Ad Placement QT53
Newspapers used to keep in-depth, front page and opinion pages completely separated from advertising.
The thinking was the advertising and promotion of products should not appear to influence a newspaper’s editorial choices. They wanted to keep their most important pages dedicated to the content they deemed most important.
These self-imposed guidelines have relaxed significantly in recent years. Newspapers include ads on front pages and on in-depth pages, often in prominent places on the outside edges.
Most newspapers do still keep the editorial pages free of advertising in order to keep their editorial content free from explicit or inferred influence.
When students secure advertising for the newspaper, editors must decide where that content will go. In order to maintain the integrity of the most important aspects of your newspaper.
They need to make sure their advertising is placed away from editorial pages and in-depth content, but consider carefully what compromises they might make on the front page.
If there is page page advertising, what premium price should get from advertiser(s).
Guideline:
Ads will touch student produced content on the inside pages of the publication with no ads on the editorial or in-depth pages.

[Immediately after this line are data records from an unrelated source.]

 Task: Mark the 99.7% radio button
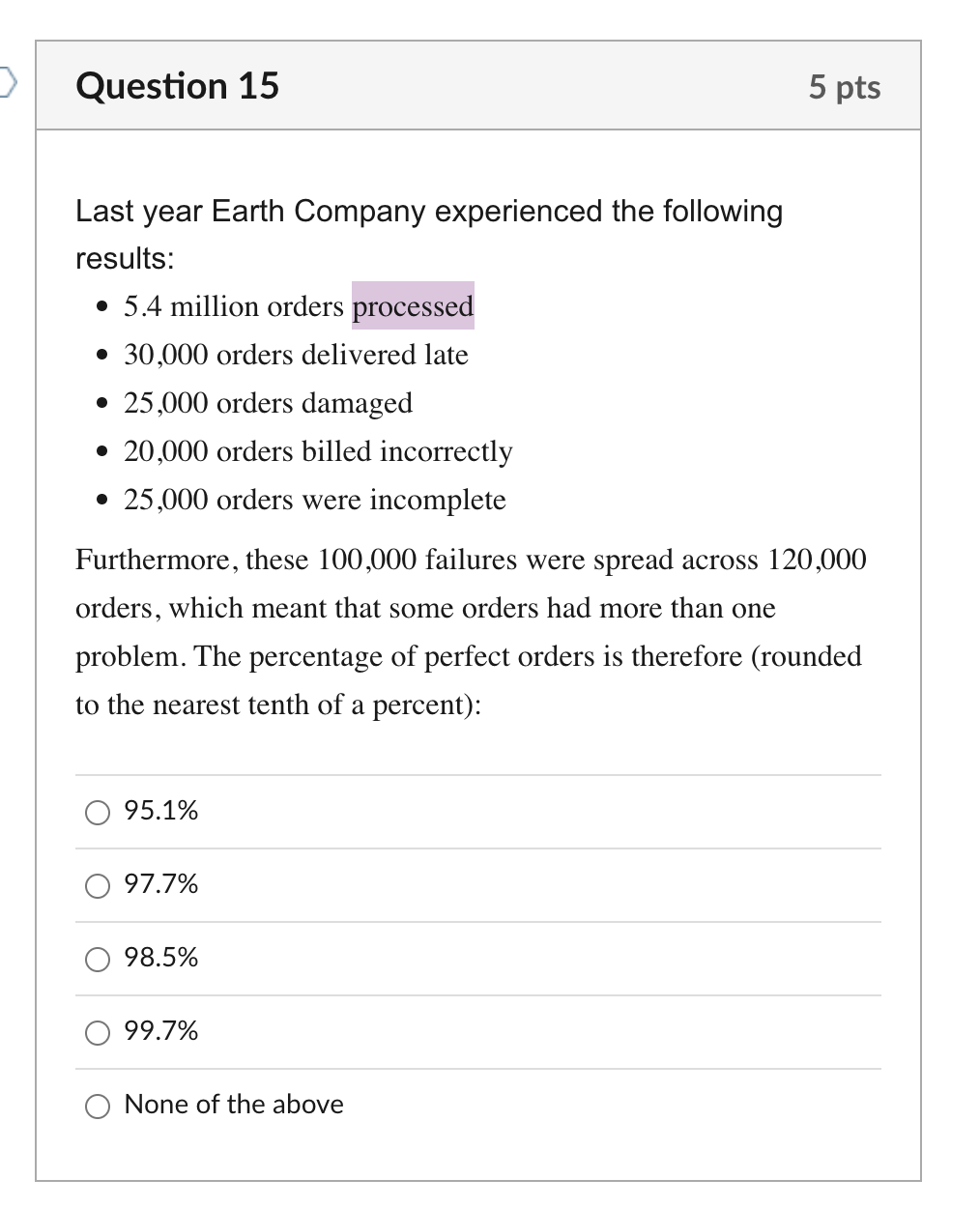tap(98, 1032)
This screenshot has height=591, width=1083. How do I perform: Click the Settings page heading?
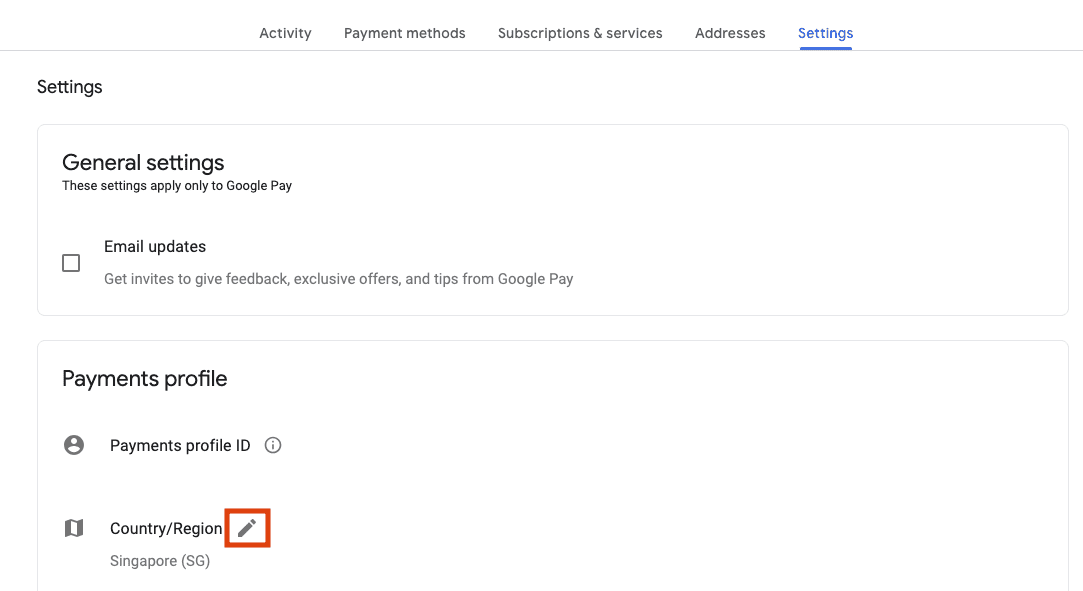tap(69, 87)
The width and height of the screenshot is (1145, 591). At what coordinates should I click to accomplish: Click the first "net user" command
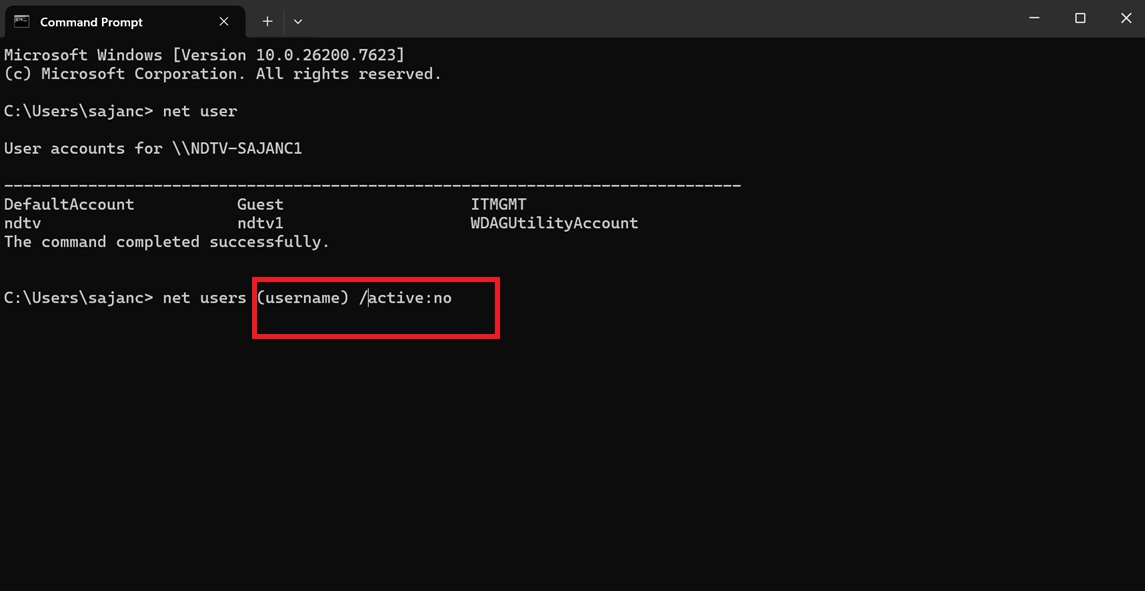[x=200, y=111]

Organizations directly competing with each other will be placed on different pages, when possible. Special pricing will be available for ads that run in color on the back page.
Question: Where do we put all of these ads we’re getting?
Stance: Advertising must not show up on editorial pages, in-depth pages or the front page.
Reasoning/suggestions: When students secure advertising for the newspaper, editors must decide where that content will go. In order to maintain the integrity of the most important aspects of the news medium. Ensure advertising is placed away from editorial pages, in-depth content and your front page.
If students opt to run ads on the front page, the ad shouldn’t overwhelm the content or appear to be actual news content. This is a longstanding principle with most publications and is meant to avoid the potential for conflicts of interest.
Advertising must be clearly recognizable and differentiated from the most import and highest profile content.